--- START OF Text block ---

Archive for January, 2009


Tuesday, January 27th, 2009

PB&J Theatre Factory at The Garden Theatre, Winter Garden FL

You can say a lot without words, and “Snack” exploits slap stick and sight gags to make fun of food, love and life. The silence is filled with Mack Sennet style piano music as scraggly Brandon Roberts shuffles out of the darkness to his job at The Bracketing Device Café. Mike Koenig shuffles in with equal sloth until he puts on his Diner Boy Hat and pops into action, sweeping floors, taking orders and juggling chairs with Roberts in an OSHA approved manner. A steady stream of customers passes though until Diner Boy falls in love with a Distant Woman reading a book. He shuts down the shop just as hungry Business Guy Paul Braillard steps up for a snack. His stomach grumblings could be hunger but MIGHT be an enormous fart joke, and with the Diner on hold as Diner Boy chases Distant Woman, Business Guy heads to the airport. This open the door for PB&J to run thought 20 or so silent skits. Some are just silly, but a few stand out. The Airport Security Lock Down Skit and the No Food In Flight Dream Sequence were the best, although Jason Horne as a fly doing backstrokes in a soup bowl was nothing to sneeze at, either.

I haven’t been to a kiddie matinee in decades (maybe longer) but the audience for the show I saw was about 40% under 10 years old. I was dreading the chaos, but all the action stayed on stage as PB&J held the crowds dangerously short attention span. In a prop heavy show, there were numerous scene changes, but they all went seamlessly and while we were threatened with a banana peel slip they pulled that punch, and I may never actually seen a person slip on a skin in real life. After we ran all the way around the block, Diner Boy got a date with Distant Girl and Business Man finally got back to the diner and when presented with his sandwich, he was out of cash. A tense moment followed – would he get something to eat? The question hung in the balance until a kid in the front row yelled “Take It!” Problem solved. While this is no Death of A Salesman, it’s a fun, family friendly show that doesn’t require much thought. Take the kids and hammer a few glasses of wine back at the bar during intermission.

--- END OF Text block ---
--- START OF Information shown ---

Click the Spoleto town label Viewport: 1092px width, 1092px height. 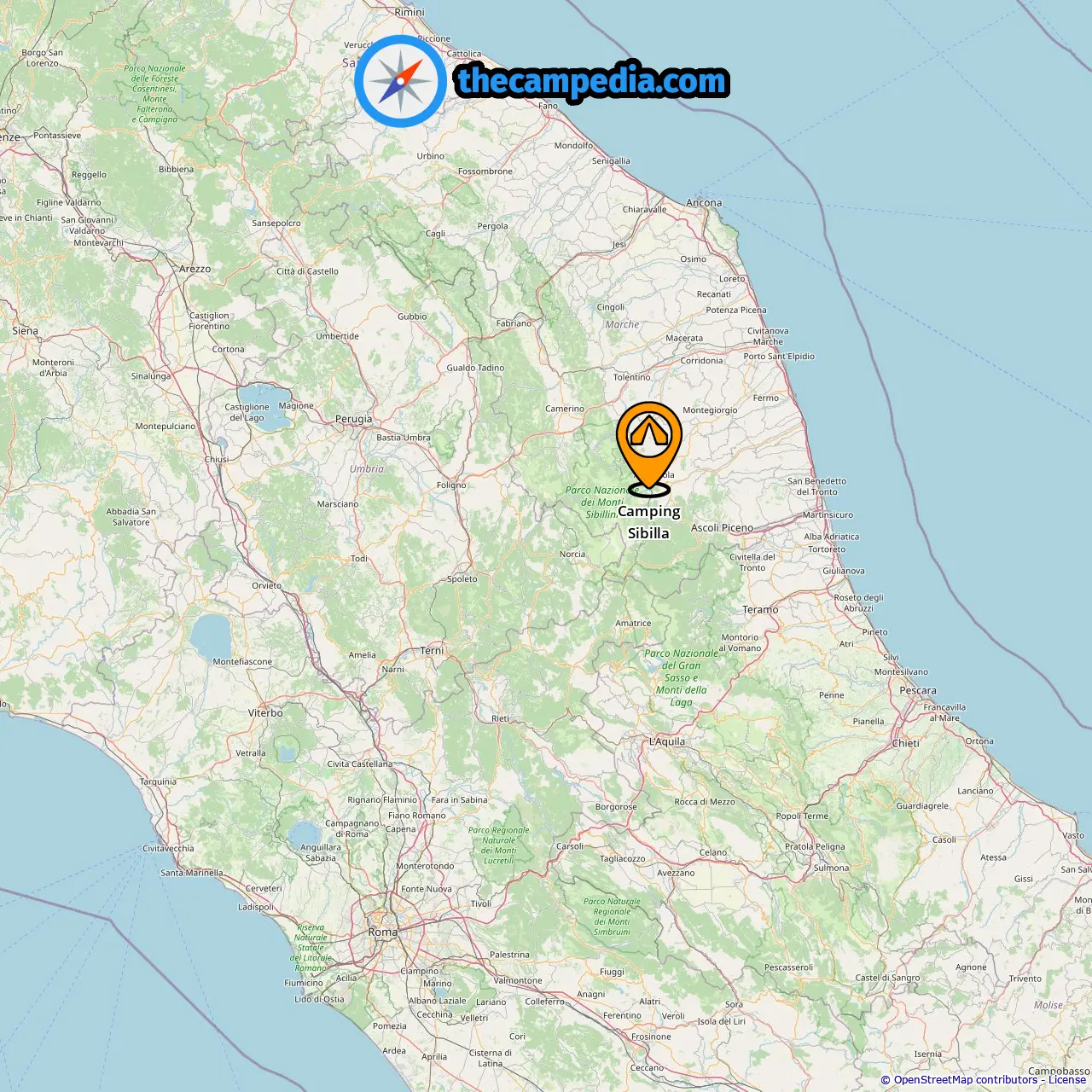[x=462, y=579]
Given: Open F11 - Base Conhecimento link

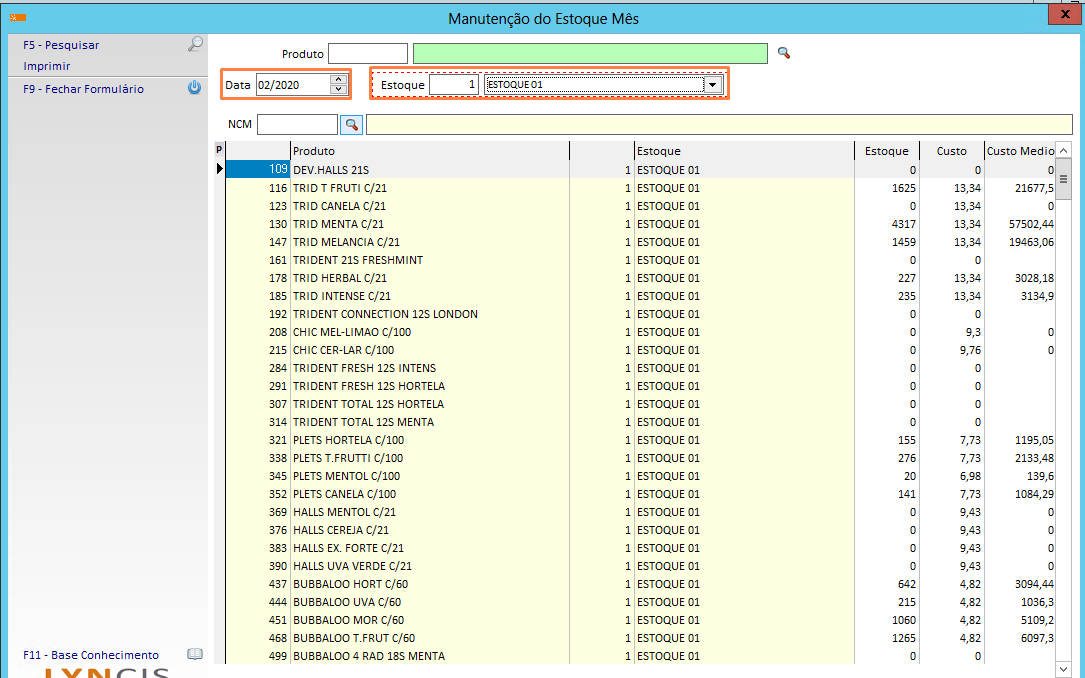Looking at the screenshot, I should [91, 655].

--- END OF Information shown ---

- Exercises to complete -
a) According to the review of "Snack," about what share of the audience at the show was under 10 years old?
b) Shorten the paragraph of the "Snack" review that begins "I haven't been to a kiddie matinee," keeping its main facts.
c) Continue the review of "Snack" past its last sentence.

- Answers -
a) About 40%.

b) The reviewer had not been to a kiddie matinee in decades, and about 40% of the audience was under 10. The feared chaos never came. PB&J held the crowd's attention, and the many scene changes in this prop-heavy show went smoothly. A threatened banana peel slip never happened. In the end, Diner Boy got a date with Distant Girl. Business Man got back to the diner but had no cash for his sandwich, until a kid in the front row yelled "Take It!" The reviewer calls it a fun, family-friendly show that needs little thought and suggests taking the kids and having some wine at the bar during intermission.

c)
For more information on The Garden Theatre, please visit or

PB&J posted pictures and more information at


Sunday, January 25th, 2009

By David Davalos
Directed by Matt Pfeiffer
Starring Eric Hissom, Jim Helsinger, and Zack Robidas
Orlando Shakespeare Festival, Orlando FL

If there’s a poignant, unanswered question in the Bible, it’s Pilate’s dismissive “What is Truth?” Truth might be any number of things – if it only covers demonstrable facts, then only science and Logic can encompass it, and we define Faith out of existence. If, however, Truth is handed down from a Higher Power and not subject to human audit, then the use of logic and experiment only approximate truth with PowerPoint slides and cryptic mathematics. Yet, I have an internet connection and a telephone without wire. Clearly neither definition is quite right, and the entire argument fits into the gel cap of “Wittenberg.” Arguing for God is constipated and uptight Dr. Martin Luther (Hissom) and his battle against the corruption of a distant Pope Leo. The secular humanist in this bout is skeptical Dr. Faustus (Helsinger), a man prone to free thinking, free love and passing out mind altering substances like Coffee and Voltaire. The measure of these two poles is athletic Hamlet (Robidas). Unable to decide between the competing camps, he votes independent until greater forces than Truth remove him from philosophy and thrust him into Realpolitk. By the Davalos scale, debating Truth boils down to counting the angels break dancing in a microchip. .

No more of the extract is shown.